La Suisse, ultra-paradis fiscal

Selon les statistiques de l’institut suisse BAK, le taux moyen d’imposition mondial était de 26,2 % en 2021. Le taux moyen dans l’austère Helvétie est de 13,9 %, soit quasiment la moitié. Dans ce classement, 11 cantons suisses se trouvent sous le taux du champion européen, l’Irlande (13,8 %). Le lauréat alpin est Nidwald (9,8 %), qui devance de justesse Hong Kong. De manière contre-intuitive, ce sont les États-Unis qui ont le taux le plus élevé (33,4 %) mais plusieurs États ont des lois qui favorisent la sous-enchère, comme le Delaware. Avec le taux minimal proposé, la planète entière pourrait s’aligner sur Singapour (15,6 %). […]
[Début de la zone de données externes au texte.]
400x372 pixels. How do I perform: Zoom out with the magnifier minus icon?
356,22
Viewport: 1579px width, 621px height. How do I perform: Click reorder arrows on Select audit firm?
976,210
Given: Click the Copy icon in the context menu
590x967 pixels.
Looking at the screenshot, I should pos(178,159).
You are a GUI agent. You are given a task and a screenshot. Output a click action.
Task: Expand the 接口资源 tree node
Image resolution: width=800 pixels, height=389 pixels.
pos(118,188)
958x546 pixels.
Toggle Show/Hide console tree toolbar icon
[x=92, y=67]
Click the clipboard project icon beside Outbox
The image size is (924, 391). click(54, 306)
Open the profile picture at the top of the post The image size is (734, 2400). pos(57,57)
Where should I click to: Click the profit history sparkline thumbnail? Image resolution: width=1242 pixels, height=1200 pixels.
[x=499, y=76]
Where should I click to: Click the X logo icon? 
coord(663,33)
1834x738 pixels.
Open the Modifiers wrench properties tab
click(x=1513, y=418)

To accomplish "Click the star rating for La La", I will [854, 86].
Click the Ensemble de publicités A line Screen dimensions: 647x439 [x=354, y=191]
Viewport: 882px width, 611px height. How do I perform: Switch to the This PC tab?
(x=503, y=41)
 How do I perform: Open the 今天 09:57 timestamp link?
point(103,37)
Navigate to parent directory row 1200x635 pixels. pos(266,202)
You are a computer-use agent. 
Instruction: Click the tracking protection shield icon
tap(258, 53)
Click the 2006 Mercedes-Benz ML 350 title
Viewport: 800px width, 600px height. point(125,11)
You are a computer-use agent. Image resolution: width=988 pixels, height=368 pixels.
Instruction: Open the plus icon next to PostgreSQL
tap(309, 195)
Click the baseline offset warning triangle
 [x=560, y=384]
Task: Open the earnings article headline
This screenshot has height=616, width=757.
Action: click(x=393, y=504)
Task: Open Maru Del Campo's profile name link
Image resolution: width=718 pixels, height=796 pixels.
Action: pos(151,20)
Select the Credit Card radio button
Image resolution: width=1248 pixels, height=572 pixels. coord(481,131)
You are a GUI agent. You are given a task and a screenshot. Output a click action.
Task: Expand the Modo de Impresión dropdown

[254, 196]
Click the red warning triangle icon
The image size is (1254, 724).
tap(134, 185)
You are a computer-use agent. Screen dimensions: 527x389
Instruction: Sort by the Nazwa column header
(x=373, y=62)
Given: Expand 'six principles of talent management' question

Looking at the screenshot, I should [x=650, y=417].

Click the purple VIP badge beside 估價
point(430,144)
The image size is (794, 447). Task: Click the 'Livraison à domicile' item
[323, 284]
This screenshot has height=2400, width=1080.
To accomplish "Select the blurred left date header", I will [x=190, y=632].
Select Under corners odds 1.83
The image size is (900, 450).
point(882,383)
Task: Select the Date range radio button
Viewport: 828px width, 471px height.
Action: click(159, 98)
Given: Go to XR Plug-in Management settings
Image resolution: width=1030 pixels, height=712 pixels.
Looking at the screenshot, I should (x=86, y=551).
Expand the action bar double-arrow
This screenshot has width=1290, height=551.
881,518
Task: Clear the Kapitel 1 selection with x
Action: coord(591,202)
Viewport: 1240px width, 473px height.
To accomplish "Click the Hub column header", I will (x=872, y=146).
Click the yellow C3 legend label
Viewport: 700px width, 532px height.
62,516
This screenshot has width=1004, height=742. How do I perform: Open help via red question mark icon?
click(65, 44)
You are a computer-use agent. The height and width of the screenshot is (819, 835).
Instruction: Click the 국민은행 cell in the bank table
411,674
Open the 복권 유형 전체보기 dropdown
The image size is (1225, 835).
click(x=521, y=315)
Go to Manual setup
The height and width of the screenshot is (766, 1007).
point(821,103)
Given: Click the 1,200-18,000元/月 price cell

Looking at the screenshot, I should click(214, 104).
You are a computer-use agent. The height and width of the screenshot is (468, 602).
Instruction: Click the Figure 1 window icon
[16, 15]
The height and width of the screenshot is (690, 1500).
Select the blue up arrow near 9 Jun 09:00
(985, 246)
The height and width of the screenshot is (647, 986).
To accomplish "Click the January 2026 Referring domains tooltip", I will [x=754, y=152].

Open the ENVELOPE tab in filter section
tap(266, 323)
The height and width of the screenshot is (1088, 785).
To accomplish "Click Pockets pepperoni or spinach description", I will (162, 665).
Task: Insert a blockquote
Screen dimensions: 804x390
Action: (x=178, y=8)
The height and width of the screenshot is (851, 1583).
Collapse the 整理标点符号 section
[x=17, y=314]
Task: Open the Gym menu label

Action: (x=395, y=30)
À la critique de la faiblesse du taux doit s’ajouter celle de sa fixité. Celui-ci n’est pas progressif, c’est-à-dire qu’il n’augmente pas en fonction du bénéfice des multi­nationales. Alors que ce principe est largement appliqué aux revenus de la majorité des populations, les EMN en sont exemptées.

Le sel helvétique

[…] La version adoptée par une majorité nette des Chambres fédérales à l’issue du débat sur l’application de cet accord s’en tient évidemment au taux de 15 %. Ce qui signifie pour toute une série de cantons un relèvement des taux d’imposition assez importants. Mais plutôt que de prévoir que ces surplus de recettes fiscales puissent aller dans les pays où sont réellement réalisés ces bénéfices — par exemple les pays où sont extraites les matières premières commercialisées par les sociétés de négoce — la loi prévoit que 75 % de cette somme soit redistribuée aux cantons qui ont augmenté leur taux. Ainsi le canton de Bâle-Ville, qui impose aujourd’hui à 11 %, se verrait récompensé lors du passage au taux OCDE.

Au niveau fédéral, les recettes supplémentaires (les 25 % du total) doivent être explicitement utilisées pour des mesures de « promotion économique » — lire « pas pour le climat ou les services sociaux ». Pour les cantons bénéficiaires, cela pourrait se traduire par des réductions d’impôts sur le capital ou pour les personnes physiques, dans la perspective d’attirer des « riches » et donc de poursuivre la concurrence fiscale intercantonale.

L’application nationale de cette réforme n’améliore pas la recherche d’une justice sociale, d’une meilleure équité fiscale et n’ouvre visiblement pas une meilleure imposition des bénéfices des EMN. Bâtie sur une logique libérale et des compromis internationaux, cette « réforme » proposée par l’OCDE mérite un rejet dans les urnes et dans la rue. La lutte pour une forte imposition des EMN ne sera d’ailleurs qu’un des moyens pour réduire leur niveau de nuisances.